Infrastructure Reinvestment: American Met for American Steel
Infrastructure week was a dream so fragile you could only whisper it for fear saying the words would mark its undoing. But long odds aside, it has arrived and none too soon. The nation’s roads, bridges, dams, water systems and electricity grid – just some examples of the breadth of our critically important and diverse infrastructure – are in desperate need of reinvestment and modernization. And with investment finally coming, so too will come soaring demand for the materials that will make it all happen.
Perhaps no material is more important to our built world than steel, forged from iron and metallurgical coal pulled from American mines. And perhaps no piece of American infrastructure is more iconic and more visually indicative of the irreplaceable role of steel than San Francisco’s Golden Gate Bridge. Completed in 1937, it used 88,000 tons of steel and to this day remains a measuring stick for steel inputs into infrastructure of all kinds.
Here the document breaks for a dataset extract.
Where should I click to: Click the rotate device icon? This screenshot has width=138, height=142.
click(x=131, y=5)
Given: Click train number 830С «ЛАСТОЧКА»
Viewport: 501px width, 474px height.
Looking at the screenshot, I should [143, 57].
In fact, Bloomberg New Energy Finance, a research group, recently estimated that global efforts to build out renewable energy systems to achieve emissions reduction targets by midcentury will require more than 40,000 Golden Gate Bridge’s worth of steel.
The energy components alone of the American infrastructure deal are going to require a tremendous amount of steel and America’s met mines and steel industry are ready to answer the call. With made-in-America a key focus of the infrastructure effort, the nation’s 175 met mines, directly employing 13,000 miners, are sure to be on the front lines of the great rebuild.
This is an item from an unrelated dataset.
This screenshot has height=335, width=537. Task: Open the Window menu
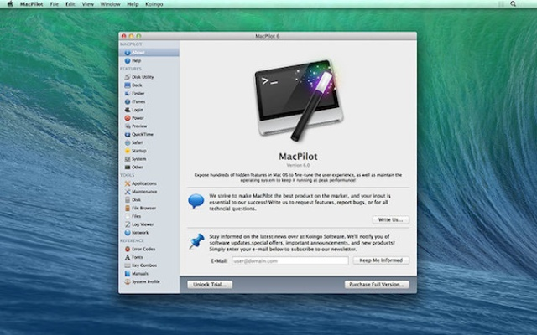(x=109, y=4)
One consultancy estimates that $1 trillion of infrastructure spending could require an additional 6 million tons of steel annually. Energy components of the plan – from wind turbines to transmission towers – are going to be key drivers of that demand. Just one high-voltage transmission tower requires about 40,000 to 60,000 pounds of steel. Those towers add up. A high-voltage transmission line proposed to run 720 miles from Oklahoma to Memphis, Tennessee was projected to require enough steel for four aircraft carriers.
The coming surge in solar and wind power development will also require tremendous amounts of steel. Each new MW of solar power requires between 35 to 45 tons of steel and each new MW of wind power requires 120 to 180 tons of steel, with massive offshore wind turbines requiring even more. The Biden Administration is aiming for 30,000 MW of offshore wind capacity by 2030. Massive turbines, towers and undersea cables will drive steel demand, but so too will the equipment needed for installation. A new wind turbine installation vessel under construction in Texas is using 10,000 tons of Alabama and West Virginia steel. All in all, the Biden administration forecasts seven million tons of steel demand from the offshore wind push, equivalent to four years of production from a typical steel mill.
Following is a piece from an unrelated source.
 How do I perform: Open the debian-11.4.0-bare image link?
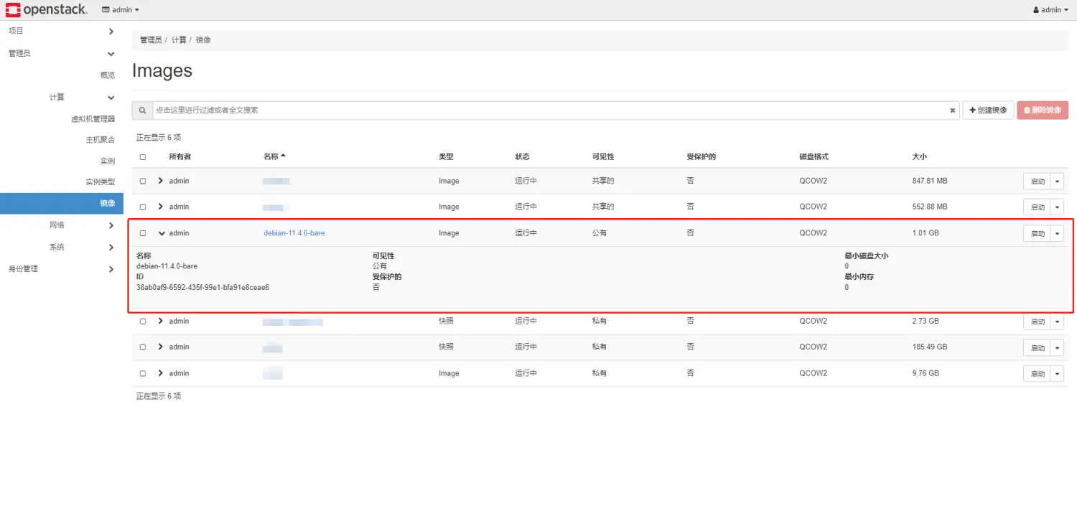coord(294,233)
There’s no meeting the demand now on our doorstep without new steel produced with met coal and iron in domestic blast furnaces. And with global steel demand soaring, American met products will be needed to meet overseas demand as well, helping build the cities, roads, bridges and energy infrastructure of tomorrow. It’s finally time to reinvest and rebuild. Don’t overlook the essential role played by America’s coal miners in making it happen.